Two classes of resource-management bugs found by the r5-scheduler-timer scan in cmd/vmafx-operator:

Per-call http.Client allocation (vmafxnode_controller.go:129, vmafxmodeltraining_controller.go:143): probeHealthz and pollTrainerStatus create a fresh &http.Client{Timeout: ...} on every Reconcile call when r.HTTPClient == nil. A new client bypasses Go's net/http keep-alive connection pool (each call creates a new TCP connection and TLS handshake) and prevents the OS from reusing ephemeral ports efficiently. At nodeProbeInterval = 30 s per VmafxNode object with N objects in flight, this can exhaust local port space on busy clusters.

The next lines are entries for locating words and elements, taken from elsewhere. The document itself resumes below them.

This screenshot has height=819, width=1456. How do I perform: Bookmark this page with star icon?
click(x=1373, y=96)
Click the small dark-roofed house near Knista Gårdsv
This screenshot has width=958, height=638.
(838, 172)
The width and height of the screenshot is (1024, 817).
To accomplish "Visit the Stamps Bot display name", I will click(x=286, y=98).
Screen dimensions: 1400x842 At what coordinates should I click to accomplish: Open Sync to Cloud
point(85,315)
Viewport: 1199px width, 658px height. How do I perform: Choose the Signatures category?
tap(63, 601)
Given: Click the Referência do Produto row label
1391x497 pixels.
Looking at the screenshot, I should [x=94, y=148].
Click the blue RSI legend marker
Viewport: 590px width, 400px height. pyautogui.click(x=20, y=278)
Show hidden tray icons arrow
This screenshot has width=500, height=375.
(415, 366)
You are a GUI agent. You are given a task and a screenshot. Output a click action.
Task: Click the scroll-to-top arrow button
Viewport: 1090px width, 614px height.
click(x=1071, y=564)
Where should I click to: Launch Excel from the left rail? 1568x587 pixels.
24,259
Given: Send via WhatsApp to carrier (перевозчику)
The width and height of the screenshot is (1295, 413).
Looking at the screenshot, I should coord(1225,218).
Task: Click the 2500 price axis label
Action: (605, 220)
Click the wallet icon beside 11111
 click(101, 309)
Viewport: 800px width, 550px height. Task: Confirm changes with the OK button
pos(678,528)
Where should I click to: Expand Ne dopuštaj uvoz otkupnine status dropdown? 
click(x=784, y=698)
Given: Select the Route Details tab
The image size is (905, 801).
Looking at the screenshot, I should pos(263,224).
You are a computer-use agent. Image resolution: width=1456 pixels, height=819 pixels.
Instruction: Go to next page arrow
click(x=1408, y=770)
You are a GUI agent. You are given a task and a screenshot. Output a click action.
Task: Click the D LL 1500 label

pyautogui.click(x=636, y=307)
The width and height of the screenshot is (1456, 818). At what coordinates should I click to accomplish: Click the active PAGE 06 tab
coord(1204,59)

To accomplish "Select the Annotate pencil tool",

grpc.WithBlock() in getRemoteJob (vmafxjob_controller.go:145): the blocking option freezes the controller-runtime reconciler goroutine for up to grpcDialTimeout = 5 s while waiting for the TCP handshake. A non-blocking dial returns immediately; the first RPC naturally drives the connection to READY. The ctx passed to GetJob at line 153 was also the root reconciler context (no deadline), which would let the RPC block indefinitely.

Decision

  1. In SetupWithManager for both VmafxNodeReconciler and VmafxModelTrainingReconciler: initialise r.HTTPClient once when it is nil (production path). Existing test injection (where HTTPClient is set before SetupWithManager) is unaffected.
  2. Remove grpc.WithBlock() from the DialContext call in getRemoteJob.
  3. Pass dialCtx (which carries the grpcDialTimeout deadline) to GetJob instead of the root ctx.

Alternatives considered

Option Pros Cons Why not chosen
Cache a shared *grpc.ClientConn on VmafxJobReconciler No new TCP dial per Reconcile Connection lifecycle management in controllers is complex; requires reconnect on error Deferred to a future PR; per-call overhead is acceptable given Reconcile rate
Keep http.Client per-call but add a global default Avoids mutating reconciler struct Same problem — still creates clients in the hot path No benefit over field init

Consequences

  • Positive: probeHealthz and pollTrainerStatus now reuse a shared http.Client across all Reconcile calls, enabling connection pooling. getRemoteJob no longer blocks the goroutine during dial.
  • Negative: None; both changes are semantically equivalent for correctness.
  • Neutral: Test code that constructs reconcilers without calling SetupWithManager continues to work via the nil fallback in the helper functions.

References

  • r5-scheduler-timer findings: vmafxjob_controller.go:141, :153; vmafxnode_controller.go:129; vmafxmodeltraining_controller.go:143
  • ADR-0786: vmafx-operator Stage 2 (parent)